DOI: 10.1038/s41598-024-74948-7
Abstrakt: We retrospectively investigated the relationship between cardiopulmonary exercise testing (CPET) parameters and coronary microvascular dysfunction (CMD) using a novel angiography-based index of microcirculatory resistance (AccuIMR) in patients with ST-elevation myocardial infarction (STEMI) who underwent primary percutaneous coronary intervention (PCI) with complete revascularization. In 418 patients, the culprit vessel AccuIMR was calculated after successful primary PCI. CPET was conducted 44.04 ± 19.28 days after primary PCI. Overall, 157 patients (37.6%) showed elevated AccuIMR (> 40 U) in the culprit vessels.
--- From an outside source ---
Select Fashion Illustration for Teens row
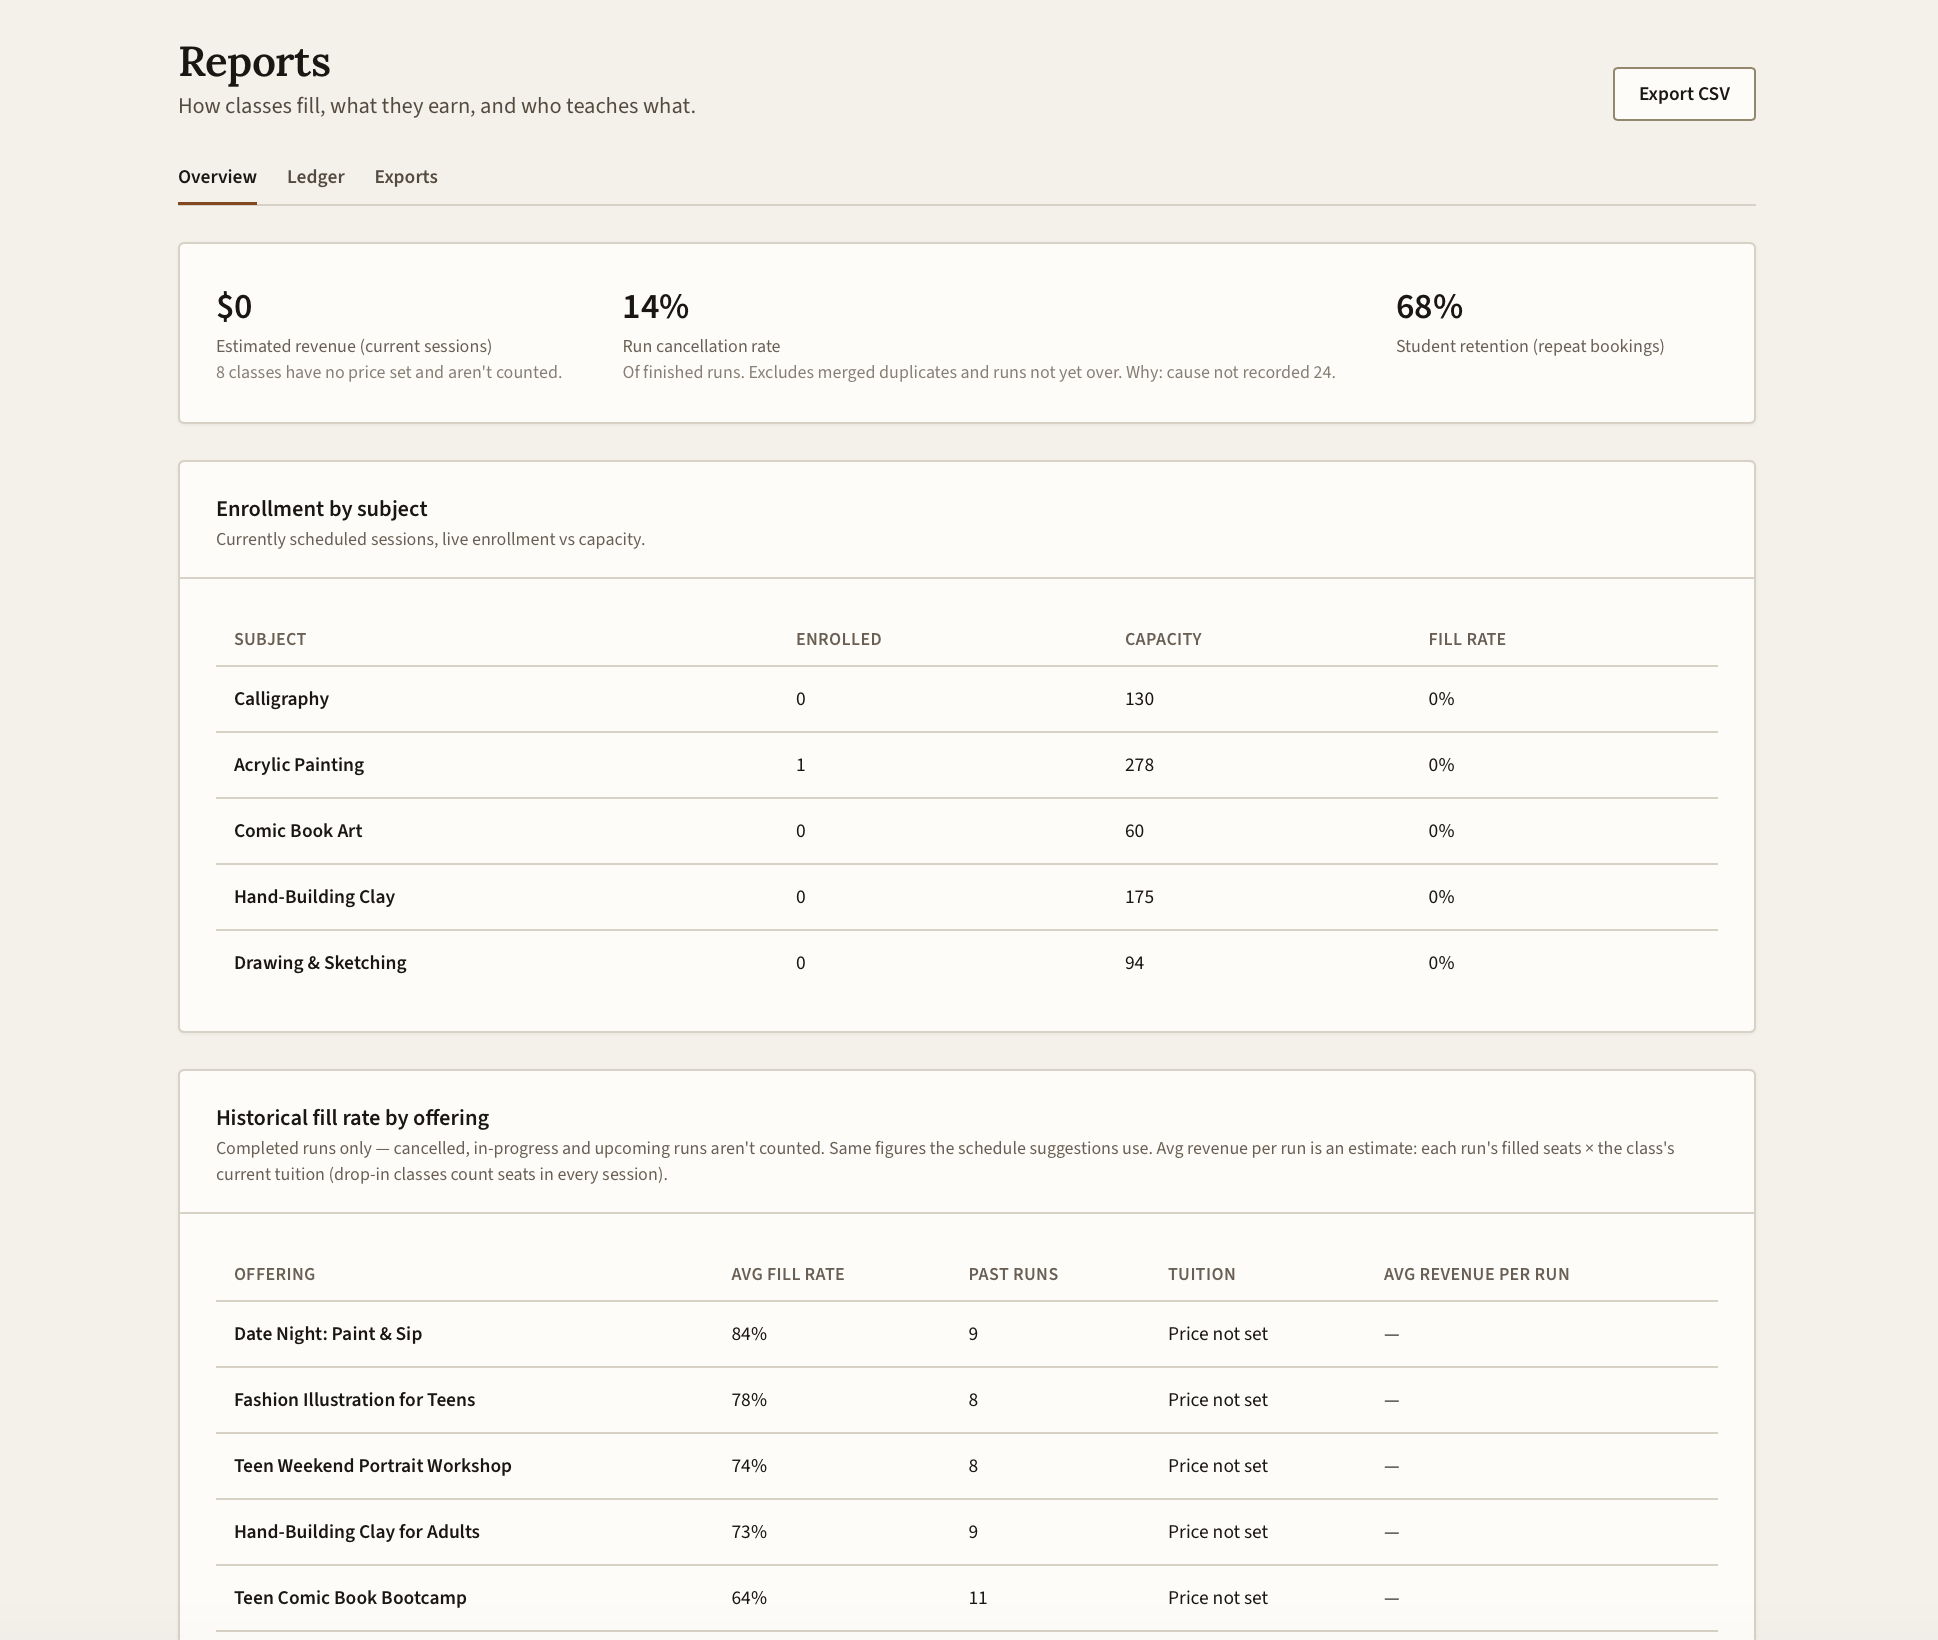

The LVEF was significantly lower in the CMD group than in the Non-CMD group. The CMD group showed worse results in VO2peak, peak O2-pulse, and VE/VCO2 slope than the Non-CMD group. Spearman correlation analysis suggested that VO2peak (r = -0.354), peak O2-pulse (r = -0.385) and VE/VCO2 slope (r = 0.294) had significant linear correlations with AccuIMR (P < 0.001). Multivariable logistic regression analysis showed that AccuIMR was the independent predictor of reduced VO2peak and elevated VE/VCO2 slope. The proportions of positive and equivocal ECG results and early O2-pulse flattening in the CMD group were significantly higher than those in the Non-CMD group, and AccuIMR was the only independent predictor of these ischemia-relating indicators, suggesting that patients with CMD had significant noninvasively detectable myocardial ischemia.